Rekabetçi zekâdan kaçış yok...
25 EYLÜL 2005
Geçen hafta gazetelerde gündeme gelen üç konunun belirgin bir ortak tarafı var. Galataport, Star radyolarının satışı ve en tazesi de üniversitede bir kaç yüz kişinin katılacağı bir tartışma ortamının milli mesele haline getirilip, rakip fikirlerin tartışılmasına tahammülsüzlüğün sergilendiği süreç...
Şimdi bu olaylarla bir etkinlik arasında bir ilinti kurmaya çalışalım; dünya nerelere gelmiş ona bir bakalım...
İstanbul 27 -30 Ekim tarihleri arasında Marketingist’in ikincisine ev sahipliğine hazırlanıyor. Bu yılki Pazarlama Fuar ve Konferans etkinliğinin ana konusu şu: Rekabetçi Zekâ... Geçen yıl etkinlikleri 11 bin kişi izlemiş. Bu yıl 15 bin bekleniyor. 75 tane panel ve konferans var. 16 tane yabancı 200 konuşmacı sahne alacak.
Rekabetçi Zekâ’nın bütün boyutlarının tartışılacağı etkinliklerde ben de hasbelkader “Kahrol Düşman” başlıklı bir konuşma yapacağım. Benim ilgimi çeken konuların başında ise rekabet analizi geliyor. Konuşmacılardan Ira Wrinkler’i merakla bekliyorum. Winkler stratejik bilgi toplama uzmanı ve NSA’nin (National Security Association – Milli Güvenlik Birliği) eski üyelerinden.
Rekabetin ne yaptığının ve piyasa koşullarının yakından izlenmesi meselesi artık endüstri casusluğunu aşmış. Öte yandan pazar ve rekabet hakkında derinlikli bilgi edinmek hiç de zor değil. Bunun için, internetin başına geçip arama motorlarını doğru dürüst kullanmak, rakibin mağazalarından bir iki alışveriş yapmak, çevrede bir kaç ikili görüşmede bilgi toplamak, medyayı analitik bir gözle izlemek, yeterli... Özetle, hiç de gizli olmayan bilgiye ulaşmak ve bunları birleştirerek rekabet ve pazarı avcunun içi gibi bilmen işten bile değil. Yeter ki yöntem bilinsin...
Dünyadaki akım, rekabeti yok etmek değil. O, ortaçağda kaldı. Şimdilerde geçerli olan yaklaşım tersine rekabete alabildiğine kapıları açmak fakat bu arada da rekabetçi zekâyı da devreye sokmak. Örneğin Türkiye aleyhine konuşanları susturmak yerine, Türkiye’nin kendi algılanmasını doğru yönetmesini sağlamak. Pazar ve rekabet bilgilerini gazetelerden öğrenip hayıflanmak değil; bu bilgileri önceden edinmek. Star medya grubunu Canwest’in almasına hayıflanmak değil; bu medya devi karşısında yeterli bilgilenmeyi edinerek doğru stratejileri geliştirmeye bakmak...

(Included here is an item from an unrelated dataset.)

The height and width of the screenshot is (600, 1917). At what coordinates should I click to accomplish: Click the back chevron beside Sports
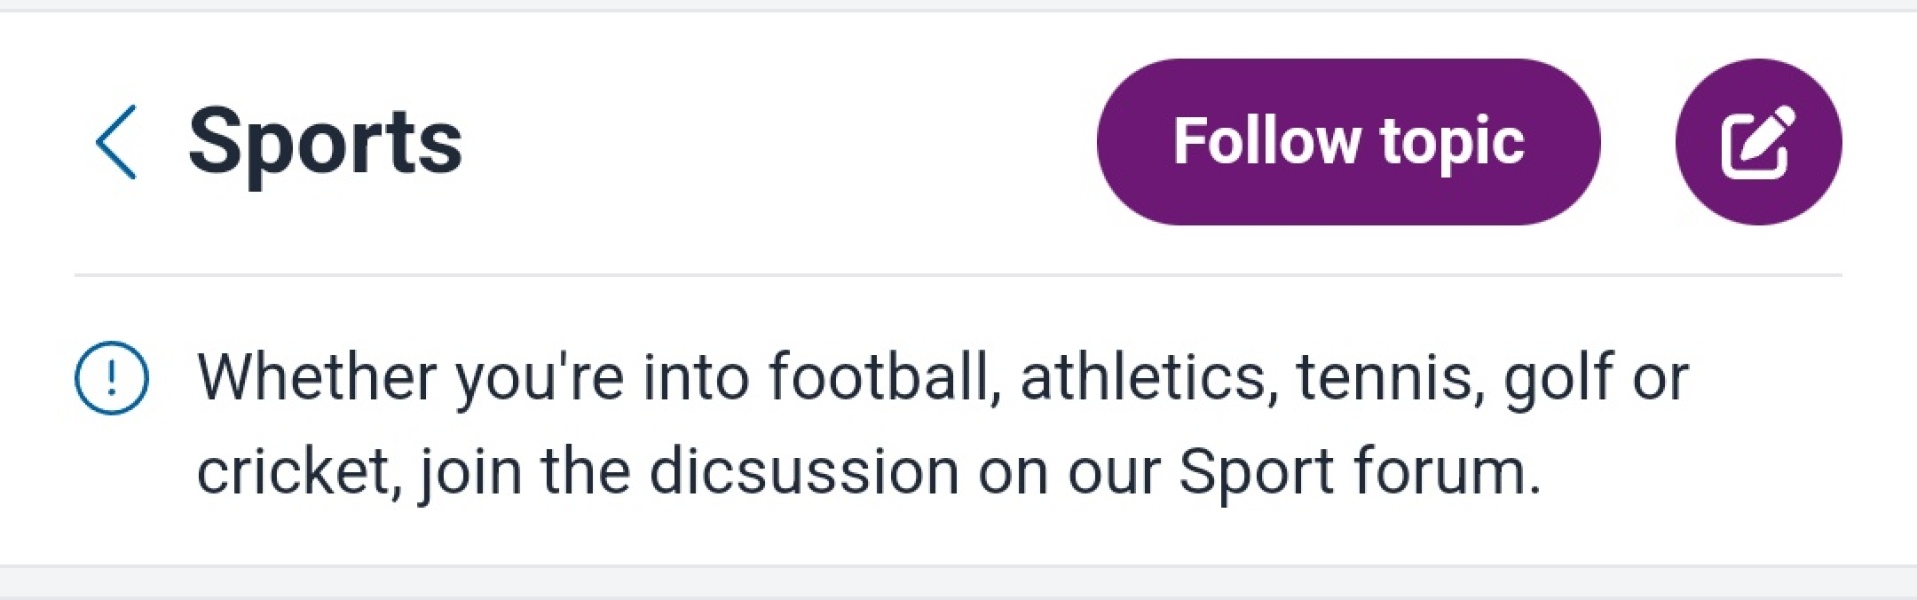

Rekabetçi zekamızı geliştirmek zorundayız. Kaçış yok...
Hangi strateji doğru?
Bu yılki master sınıfı öğrencilerime vereceğim ilk ödevin konusunu buldum: Avea ve Turkcell... Biri Tarkan’la diğeri Sezen Aksu ile konserler düzenliyorlar. Avea 250 kontör alan herkese bir konser bileti veriyor. Turkcell konser biletlerini ve Kardelen CD’lerini satıyor. Masrafları düştükten sonra kalanı Çağdaş Türkiye’nin Çağdaş Kızları kampanyasına aktarıyor.
Avea konselerinde tam da beklenilen olmuş. Katılım maksimum düzeyde. Önce Ankara 50 bin , sonra Antalya 35 bin, dün akşam da İstanbul’a 60 bin izleyici bekleniyordu... Avea şimdiden 600 bin kişiye ulaşmış. 75 bin yeni abone kapıdaymış. Hedef 12’den vurulmuş.
Turkcell’de de durum farklı değil. CD satışları mükemmel; konserler tıklım tıklım... Türkiye’nin en başarılı sosyal sorumluluk çalışmalarından biri olarak görülen Kardelen projesine bu konser dizisi sonunda 500 bin dolara yakın bir meblağın aktarılması planlanıyor.
İki kampanyadan biri ticarî diğeri sosyal sorumluluğa yönelik. Biri satış, diğeri itibar odaklı. İkisi de algılanmalarını olumlu yönde etkilemeyi amaçlıyor. Pekiyi ödev sorusu ne?
Çok basit: Hangi strateji daha doğru? Neden?
Yanıt da çok basit: İkisi de doğru. Zor olan ikinci soru: Neden? Master sınıfı öğrencilerinden yanıtları toplar toplamaz sizinle de paylaşacağım.
Evdeki bulgura dikkat!
Tabii ki ben de Gamze Özçelik’in basın toplantısı görüntülerini izledim. Zaten şurada kamu oyunu ve TV haberlerini ilgilendiren topu topu üç konu var: Ermeni meselesine yönelik toplantının Bilgi Üniversitesi’nde yapılması. Ata Türk’ün vefatı. Gamze Hanım’ın davası... İzlememek mümkün mü? AB süreci, 1,5 milyon insanı yerinden etmiş olan Rita bile ikinci planda.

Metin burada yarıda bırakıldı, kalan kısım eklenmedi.